Sir,- I was interested in the paper Evaluation of an oral health scoring system by dentists in general dental practice (BDJ 2003; 194: 215–218).
It seems to me, on the information given, that there is a glaring gap in the criteria used for the oral health assessment. According to Table 1 the presence and extent of existing restorations appears not to play a part in the scoring system apart from where recurrent caries is recorded.
However skilfully performed, the placing of a restoration in itself creates an increased risk of future dental problems and must be considered to compromise the patient's oral health. Even small fillings greatly raise the chances of tooth fracture and deep fillings, crowns and bridges are well known to increase the risk of pulpitis and pulp necrosis leading to root canal treatment or extraction.
In general practice today problems caused by the failure and limitations of previous restorative work have now outstripped the problems caused by primary caries. I am astonished that any oral health scoring system could pay so little heed to this factor.
Could this glaring omission be due to a mind set in which a filling is regarded as a perfect 'restoration' which implies a tooth is restored to its original healthy condition? An adequately filled tooth is therefore as healthy as an unfilled one. This is clearly nonsense. We should drop the term 'restoration' completely. A more realistic description would be 'repair'.

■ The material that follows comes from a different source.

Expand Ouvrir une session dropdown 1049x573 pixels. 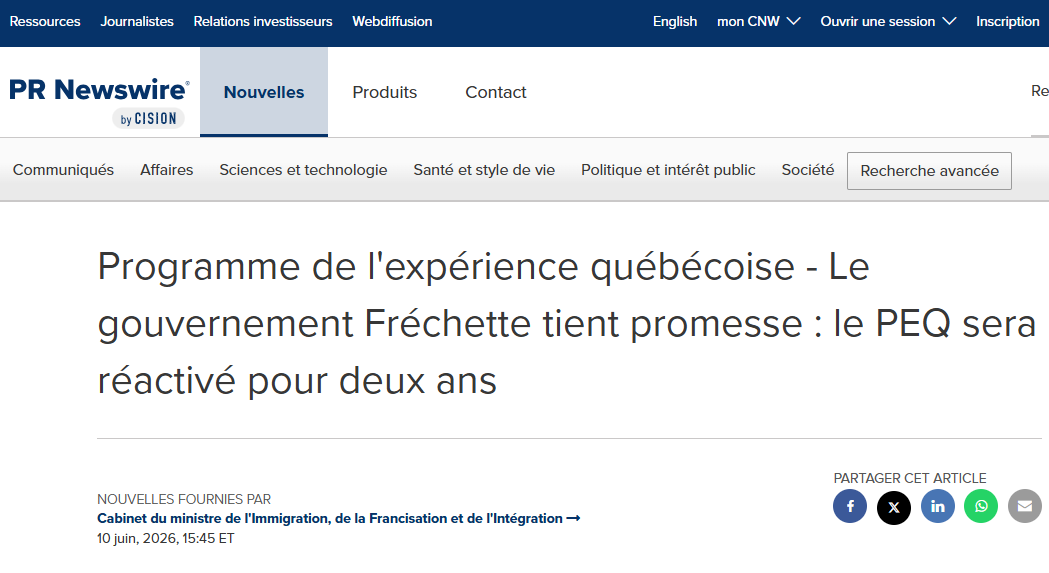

The authors respond: We thank Dr Reekie for his comments. The Oral Health Score and its precursor the Oral Health Index are intended to provide a snapshot of the state of a patient's mouth at the time of examination. They are not intended to provide any estimates of the patient's future dental problems. We acknowledge that large cavities and restorations may predispose to tooth fracture1 but we do not agree that small fillings 'greatly raise' the chance of tooth fracture. We agree that a perfect restoration does not restore a tooth to its original healthy state. Nevertheless, the score does reflect failing restorations against the criteria set by Ryge2 and SAMS3.
We feel that the addition of factors which would estimate the chance of failure of a restoration would unnecessarily complicate a scoring system which has recently undergone reproducibility tests which were satisfactory4. To our knowledge, only one index, the Tissue Health Index (THI) in 1987, has attempted to weight the relative amounts of sound tissue in teeth5, and this has not yet found use.

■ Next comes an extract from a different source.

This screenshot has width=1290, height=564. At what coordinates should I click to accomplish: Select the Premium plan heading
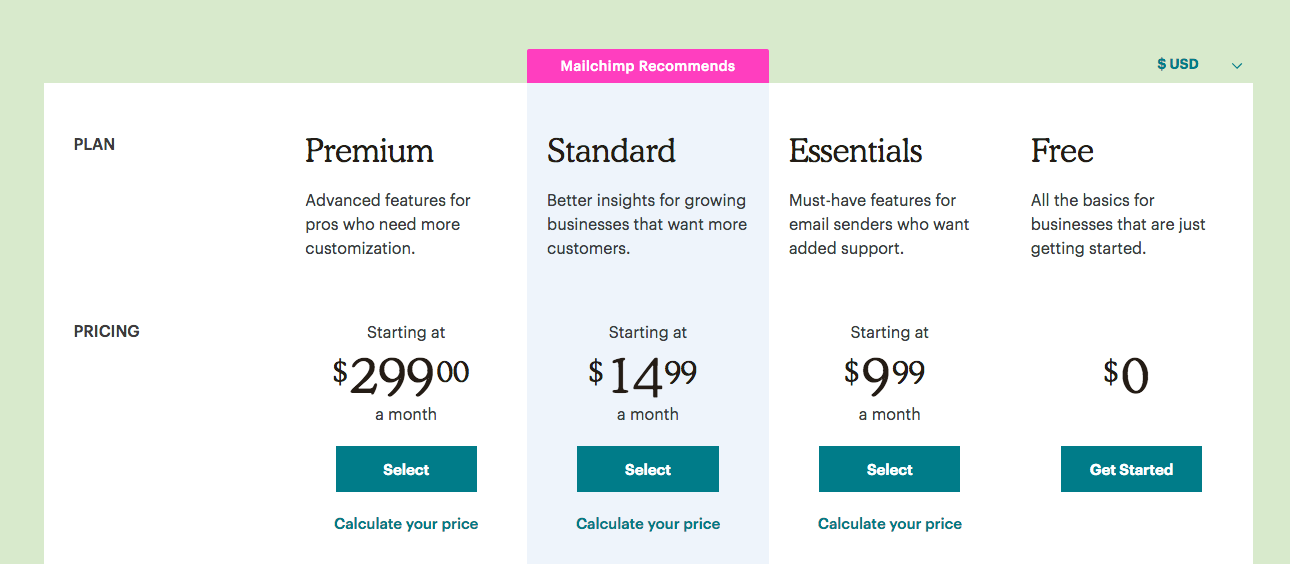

F. J. T. Burke, M. Busby, R. Matthews, S. McHugh, A. Mullins.
References
Burke F.J.T . Tooth fracture in vivo and in vitro: A review. J Dent 1992: 20: 131–139.

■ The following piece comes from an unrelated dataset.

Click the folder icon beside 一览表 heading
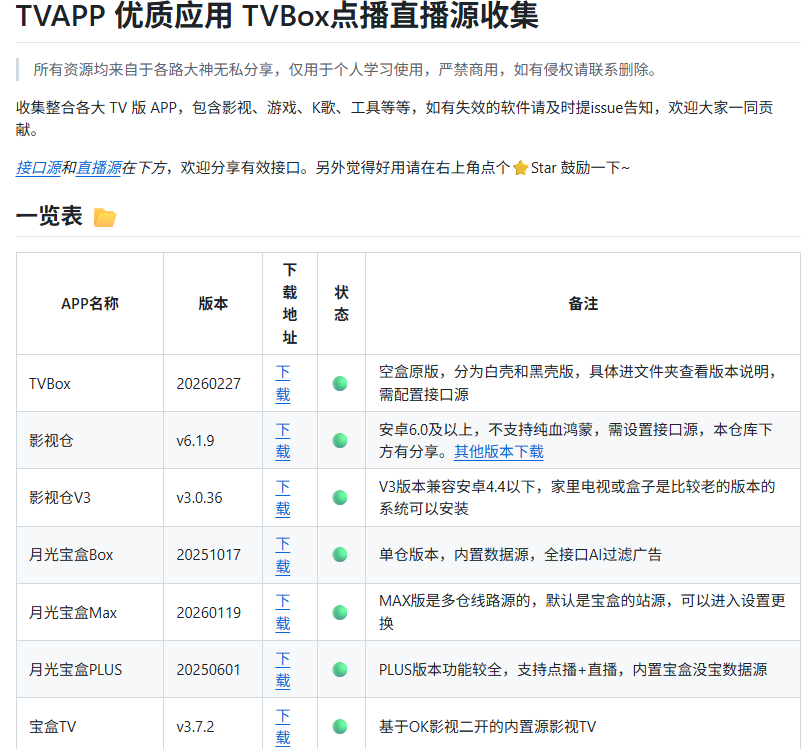 [x=105, y=217]
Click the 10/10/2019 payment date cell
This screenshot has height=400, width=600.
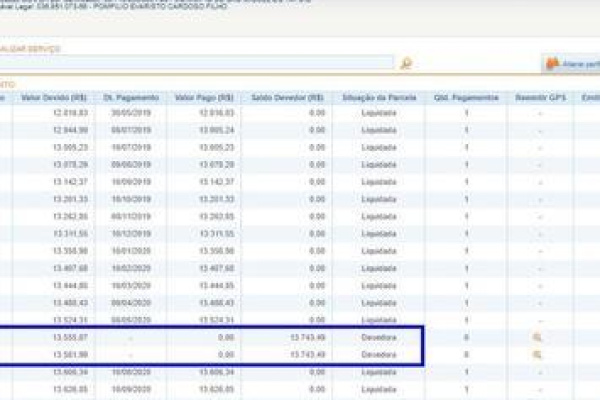point(131,199)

Ryge G . Clinical criteria. Int Dent. J 1980 30: 347–357
Advisory Board in General Dental Practice. Self assessment manual and standards. London: Royal College of Surgeons of England 1991.
Busby M, Delargy S, McHugh S, Matthews R, Burke F.J.T . Reproducibility of an Oral Health Score among general dental practitioners. PEF IADR Abs. No.417, Sept 2002.
Sheiham A, Maizels J, Maizels A . New composite indicators of dental health. Comm Dent Health 1987: 4: 407–414.